EXERCISE AIM
Return every line in the entries below where the word "screenshot" shows up.

(Beginning of DATASET RECORDS)

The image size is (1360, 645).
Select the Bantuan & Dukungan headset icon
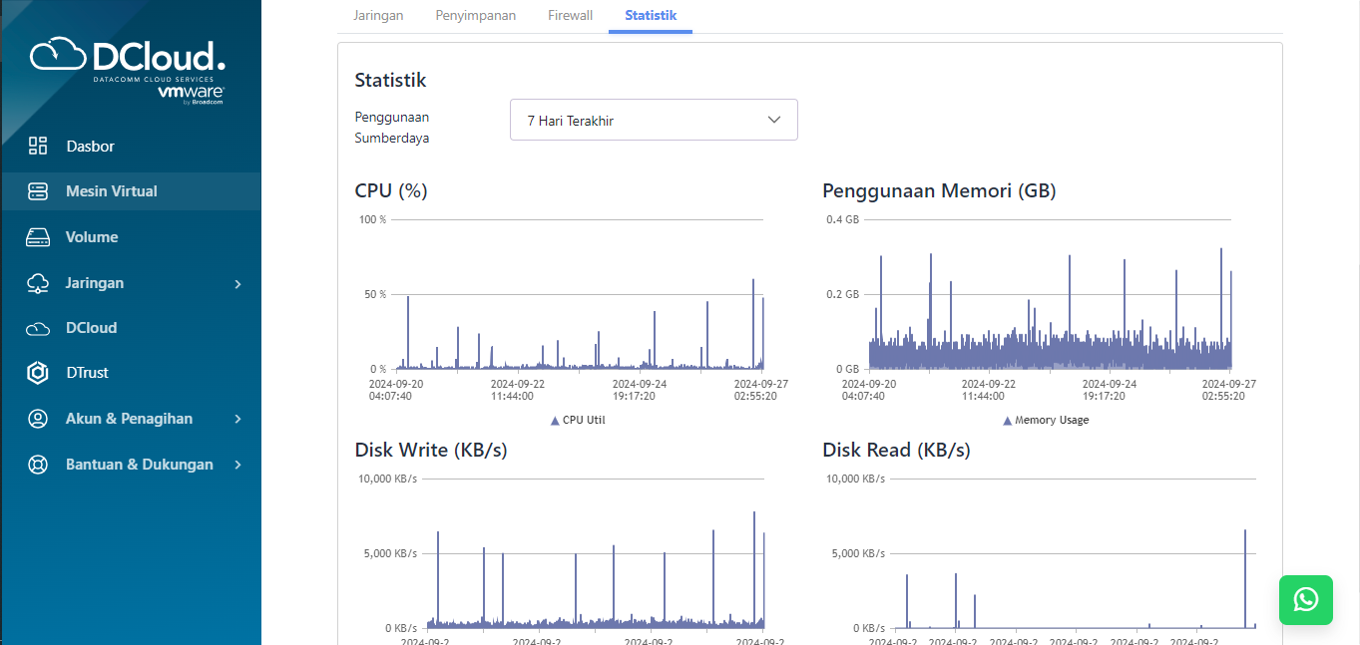38,464
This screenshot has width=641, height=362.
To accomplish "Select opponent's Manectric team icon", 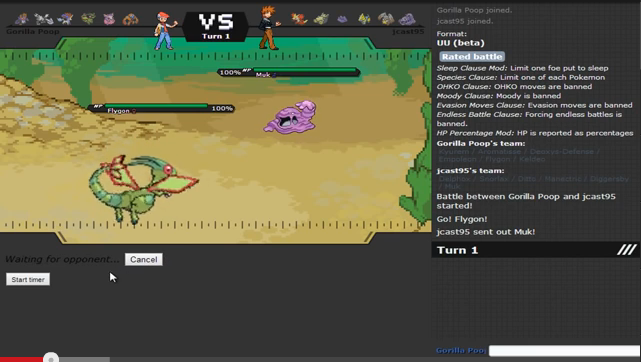I will pos(364,18).
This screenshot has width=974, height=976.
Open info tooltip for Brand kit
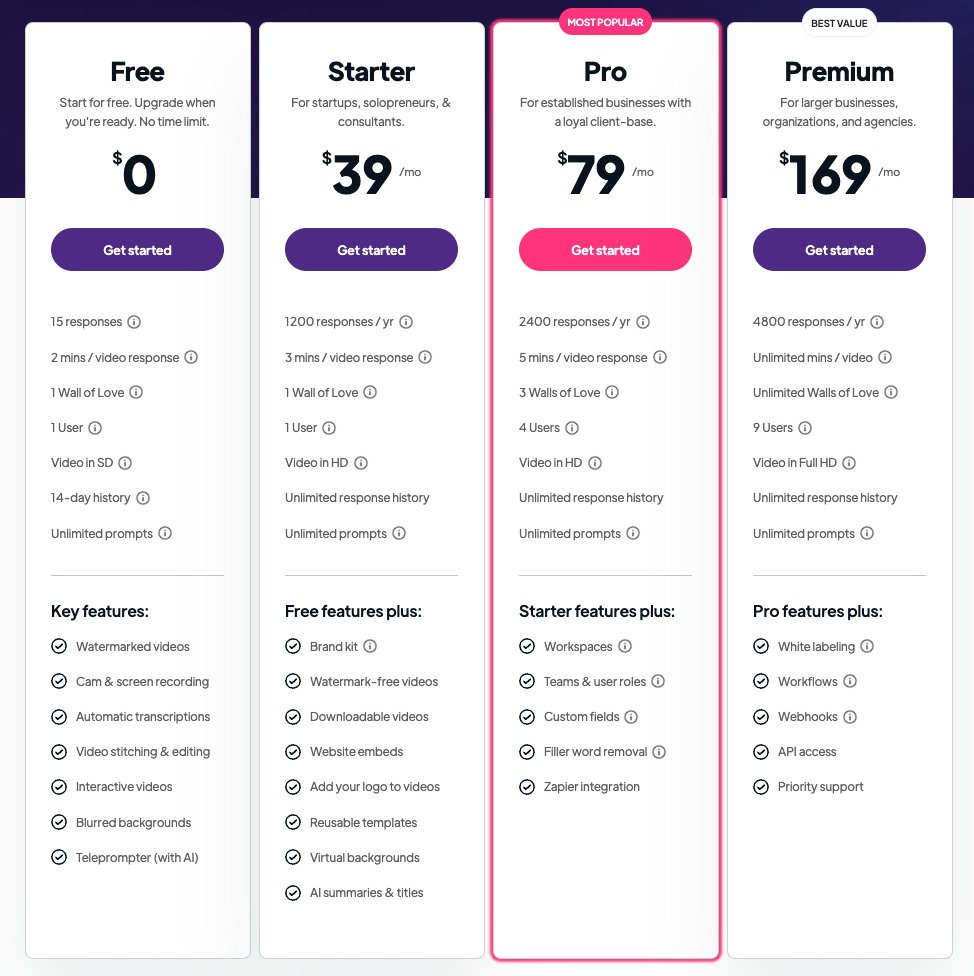370,647
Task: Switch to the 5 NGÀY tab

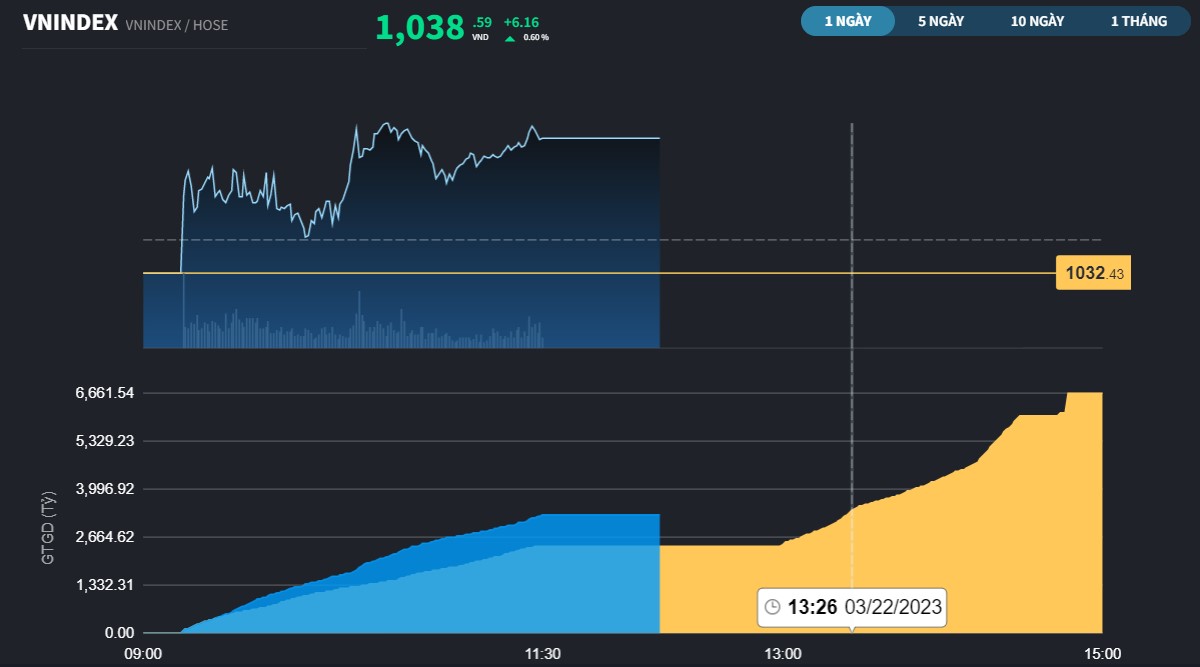Action: (x=938, y=20)
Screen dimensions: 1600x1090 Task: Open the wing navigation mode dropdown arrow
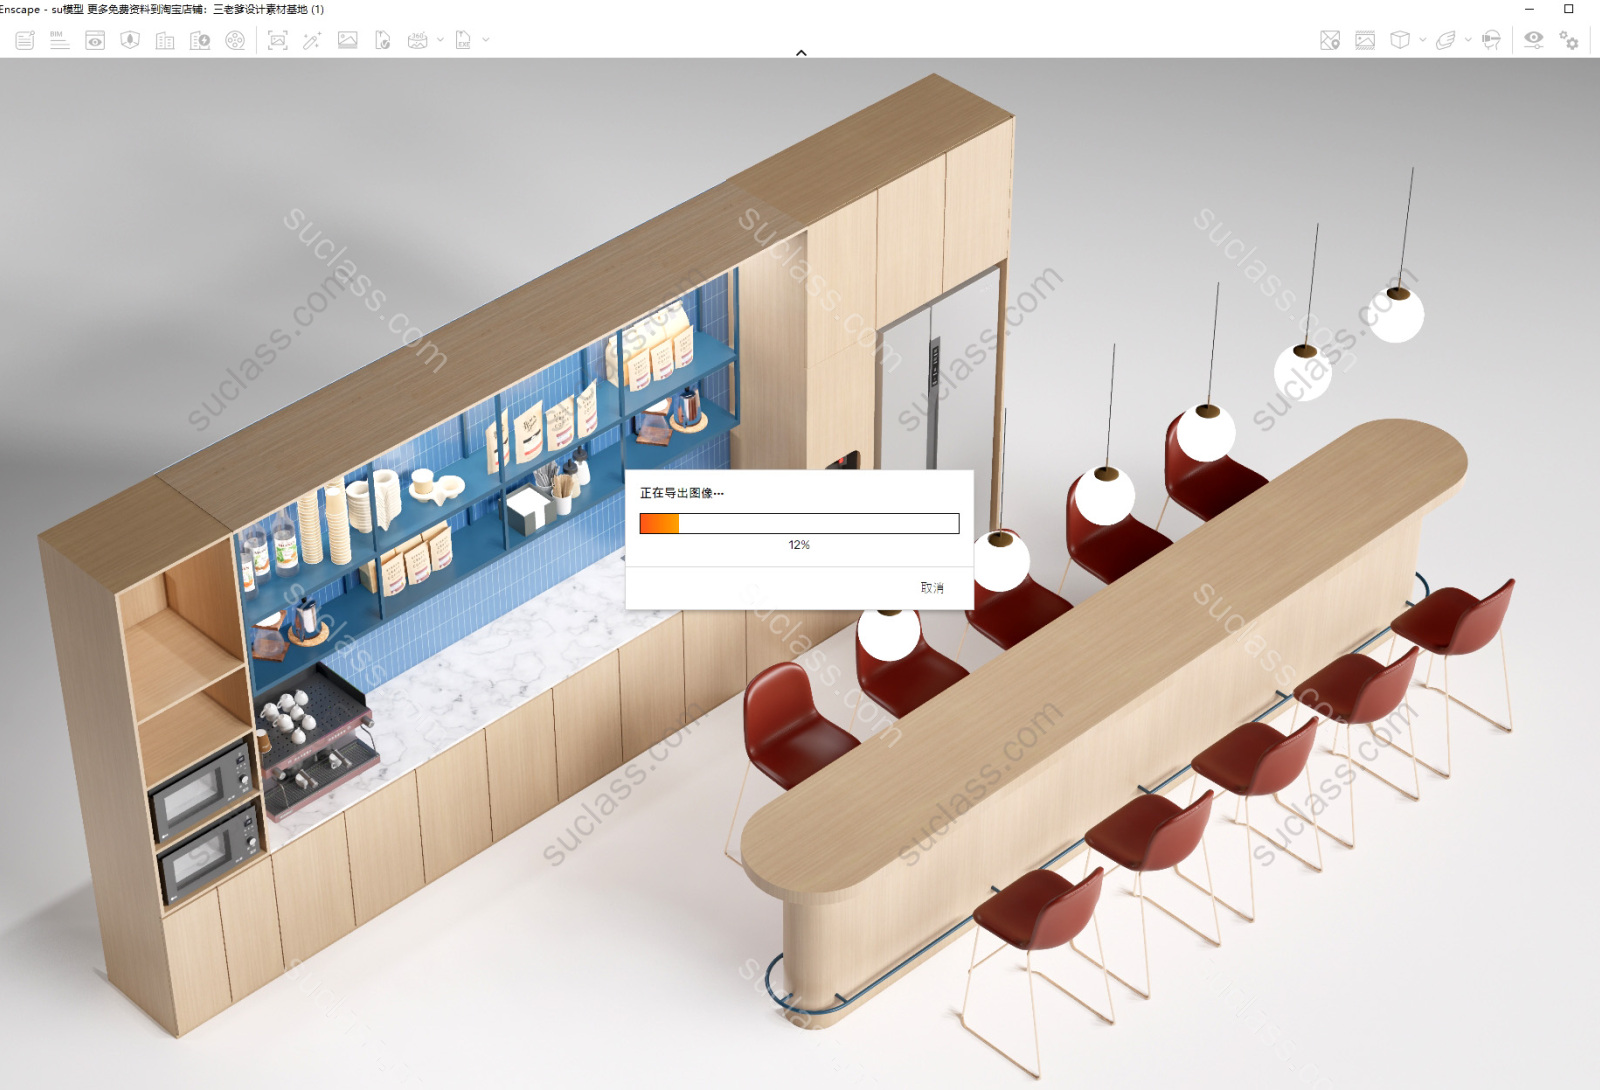point(1468,40)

(End of DATASET RECORDS)

ANSWER TO THIS PROBLEM
This screenshot has width=641, height=362.
This screenshot has width=974, height=976.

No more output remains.